I have a three node cluster, and I lost synchronisation regularly with one of the server. Now I have corruption in the InnoDB tablespace, I feel uncomfortable to run a innodb_force_recovery=6 because I have 2 important production dabatases on these servers. I retired the failed server from the cluster, reinstall a new one, and all the symptoms reappear : synchronisation lost, and corruption once again.
Servers are Ubuntu 10.04.4 LTS, and I use percona-xtradb-cluster-server-5.5 (version 5.5.31-23.7.5-438).

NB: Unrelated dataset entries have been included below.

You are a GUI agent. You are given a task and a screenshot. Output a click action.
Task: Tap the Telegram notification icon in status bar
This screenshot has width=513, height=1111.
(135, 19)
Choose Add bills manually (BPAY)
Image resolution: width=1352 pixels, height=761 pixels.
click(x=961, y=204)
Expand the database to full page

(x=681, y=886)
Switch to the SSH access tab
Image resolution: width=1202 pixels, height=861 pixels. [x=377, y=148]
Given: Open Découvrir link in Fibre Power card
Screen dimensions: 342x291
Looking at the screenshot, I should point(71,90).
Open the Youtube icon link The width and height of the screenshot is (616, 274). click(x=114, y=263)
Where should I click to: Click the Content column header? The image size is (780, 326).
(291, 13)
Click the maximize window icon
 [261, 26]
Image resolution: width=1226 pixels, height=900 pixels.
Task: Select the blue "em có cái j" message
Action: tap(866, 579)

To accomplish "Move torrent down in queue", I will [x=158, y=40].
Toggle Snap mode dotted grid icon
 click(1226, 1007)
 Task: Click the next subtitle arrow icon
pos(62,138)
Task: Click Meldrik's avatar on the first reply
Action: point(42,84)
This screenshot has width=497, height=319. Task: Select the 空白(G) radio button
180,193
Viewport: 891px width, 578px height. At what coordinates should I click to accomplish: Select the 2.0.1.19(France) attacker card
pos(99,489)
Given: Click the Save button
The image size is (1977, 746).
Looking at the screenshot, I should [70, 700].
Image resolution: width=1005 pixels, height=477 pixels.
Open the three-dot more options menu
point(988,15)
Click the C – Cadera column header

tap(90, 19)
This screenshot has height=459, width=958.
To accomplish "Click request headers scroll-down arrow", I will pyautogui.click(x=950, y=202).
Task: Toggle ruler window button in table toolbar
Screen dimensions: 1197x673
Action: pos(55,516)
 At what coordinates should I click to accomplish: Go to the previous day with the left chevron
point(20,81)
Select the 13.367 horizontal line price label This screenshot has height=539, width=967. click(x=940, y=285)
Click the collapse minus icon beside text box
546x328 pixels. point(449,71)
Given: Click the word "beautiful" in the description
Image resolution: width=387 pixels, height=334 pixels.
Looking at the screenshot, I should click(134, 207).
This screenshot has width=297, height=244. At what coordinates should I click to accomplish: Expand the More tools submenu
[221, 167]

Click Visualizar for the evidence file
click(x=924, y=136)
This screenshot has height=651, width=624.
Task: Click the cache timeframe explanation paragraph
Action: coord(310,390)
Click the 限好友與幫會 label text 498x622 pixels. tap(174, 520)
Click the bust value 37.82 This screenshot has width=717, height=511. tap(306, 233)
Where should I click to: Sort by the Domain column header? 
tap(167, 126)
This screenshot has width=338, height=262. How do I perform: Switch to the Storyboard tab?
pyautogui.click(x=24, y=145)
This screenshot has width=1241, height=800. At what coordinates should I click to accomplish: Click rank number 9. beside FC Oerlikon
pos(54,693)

You can find the error log in the attached file, and below the my.cnf file :


[client]
password = 'xxxxx'
port = 3306
socket = /var/run/mysqld/mysqld.sock

[mysqld_safe]
wsrep_urls=gcomm://192.168.183.40:4567,gcomm://192.168.183.41:4567,gcomm://192.168.183.42:4567

[mysqld]
datadir=/var/lib/mysql
user=mysql

binlog_format=ROW

wsrep_provider=/usr/lib64/libgalera_smm.so

wsrep_slave_threads=2
wsrep_cluster_name=prod_pa
wsrep_sst_method=rsync
wsrep_node_name=lxpadb03

default_storage_engine=InnoDB
innodb_locks_unsafe_for_binlog=1
innodb_autoinc_lock_mode=2

#tuning
max_allowed_packet = 16M
max_connect_errors = 1000000
skip_name_resolve
query_cache_size=0
query_cache_type=0
tmp_table_size = 32M
max_heap_table_size = 32M
max_connections = 500
thread_cache_size = 50
open_files_limit = 65535
table_definition_cache = 4096
table_open_cache = 4096
# INNODB #
innodb_flush_method = O_DIRECT
innodb_log_files_in_group = 2
innodb_log_file_size = 256M
innodb_flush_log_at_trx_commit = 1
innodb_file_per_table = 1
innodb_buffer_pool_size = 3072M

Thanks in advance.
Laeti

lxpadb03.err.zip (60 KB)

So this Innodb corruption happened only on this single node? And by a reinstalling a node you mean it’s a new install on the same machine or completely different machine?
If only single machine shows data corruption I would check dmesg & /var/log/syslog for any signs of disk or memory errors. Memcheck would be good to have too.
If all nodes are experiencing data corruption, I would try taking of them off the cluster and mysldump all data if possible, probably in one of the innodb_force_recovery modes.

Yes the Innodb corruption happens only on this node. When I said reinstalling, I created a new virtual machine, but only kept the same hostname and ip address. The three servers are virtual machines.
There is nothing in dmesg and /var/log/syslog.
What I noticed in /var/log/syslog is that the synchronisation is not done one the second database. I see these kind of lines : rsync to rsync_sst/./mysqlslap or rsync to rsync_sst/./performance_schema, rsync to rsync_sst/./private_prod but never for toplink_prod database.

Thanks.
Laeti

Any other differences between this failing node and two other nodes? All living on the same host server?
There is also a chance the data is corrupted on source node from which SST was performed. I would suggest trying Percona XtraBackup from the lxpadb01 node and check how preparing and using this backup on another test host works.